8. The lens-carrier structure according to claim 1 further comprising a plurality of elastic arms for supporting the plate in the optical pickup head.

9. The lens-carrier structure according to claim 8, wherein the total amount of the plurality of elastic arms is four, wherein the four elastic arms are symmetrically disposed within the lens-carrier structure.

10. The lens-carrier structure according to claim 8, wherein a conductive material is selected for said elastic arm, which is electrically connected with the focusing coil, for providing electric current to the focusing coil.

11. The lens-carrier structure according to claim 1, wherein the lens-carrier structure further comprising an adapter disposed on the top-face of the plate to cover the hole, the adapter having a entrance pupil smaller than the hole, the objective lens disposed on the adapter to cover the entrance pupil.

12. A lens-carrier structure, which is disposed between at least two magnetic generators of an optical pickup head, comprising:

an objective lens; and

a plate, comprising a top-face and a hole, wherein the objective lens is disposed on the top-face and at a predetermined position corresponding to the hole;

a focusing coil, printed on the plate; and

at least one tracking coil, disposed on the top-face of the plate;

whereby the lens-carrier structure is moved along a vertical direction by a magnetic force generated from the magnetic field generators and the focusing coil,

whereby the lens-carrier structure is moved along a horizontal direction by a magnetic force generated from the magnetic field generators and the tracking coil.

13. The lens-carrier structure according to claim 12, wherein the plate is a printed circuit board (PCB).
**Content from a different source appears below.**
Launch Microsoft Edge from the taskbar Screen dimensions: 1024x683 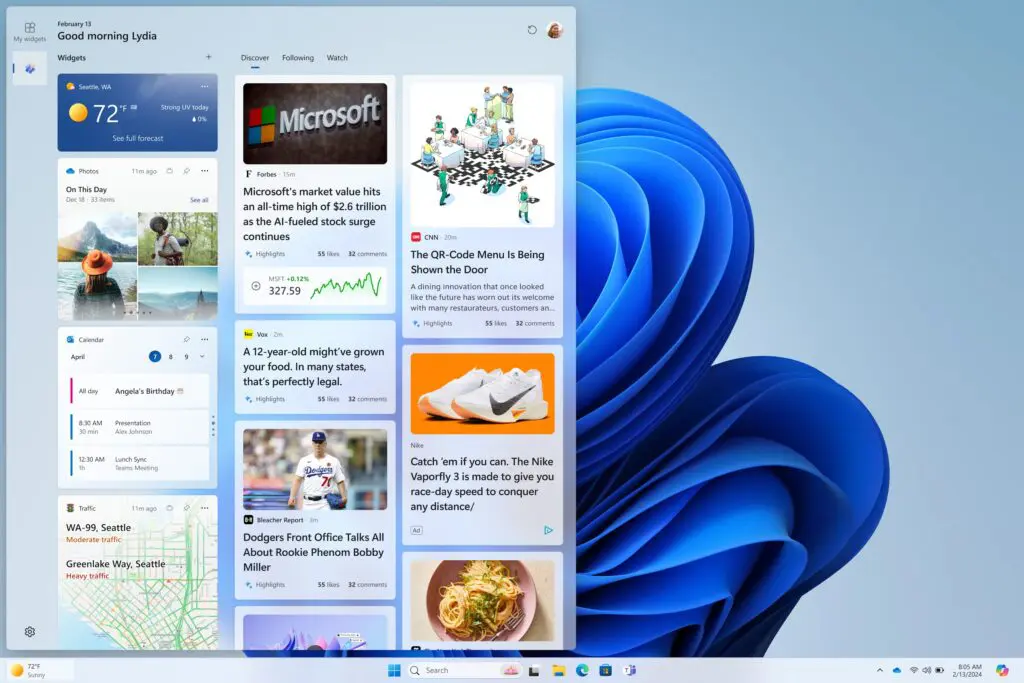tap(583, 670)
14. The lens-carrier structure according to claim 12, wherein the focusing coil is printed on the top-face of the plate.

15. The lens-carrier structure according to claim 12, wherein the focusing coil is a spiral-shaped metal pattern layer.
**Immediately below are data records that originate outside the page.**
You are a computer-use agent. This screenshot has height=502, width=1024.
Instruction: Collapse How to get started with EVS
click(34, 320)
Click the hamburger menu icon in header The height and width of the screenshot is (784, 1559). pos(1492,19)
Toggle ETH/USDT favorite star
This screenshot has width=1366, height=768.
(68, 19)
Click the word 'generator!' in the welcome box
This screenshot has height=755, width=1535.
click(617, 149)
16. The lens-carrier structure according to claim 14 further comprising an elongating wire, which is disposed on a bottom-face of the plate opposite to the top-face, wherein one end of the focusing coil elongates on the top-face, and the other end of the focusing coil connects to the elongating wire through a through hole of the plate.

17. The lens-carrier structure according to claim 12 further comprising a plurality of elastic arms for supporting the plate in the optical pickup head.

18. The lens-carrier structure according to claim 17, wherein the total amount of the plurality of elastic arms is four, wherein the four elastic arms are symmetrically disposed within the lens-carrier structure.

19. The lens-carrier structure according to claim 17, wherein a conductive material is selected for said elastic arm, which is electrically connected with the focusing coil, for providing electric current to the focusing coil.

20. The lens-carrier structure according to claim 12, wherein the lens-carrier structure further comprising an adapter disposed on the top-face of the plate to cover the hole, the adapter having a entrance pupil smaller than the hole, the objective lens disposed on the adapter to cover the entrance pupil.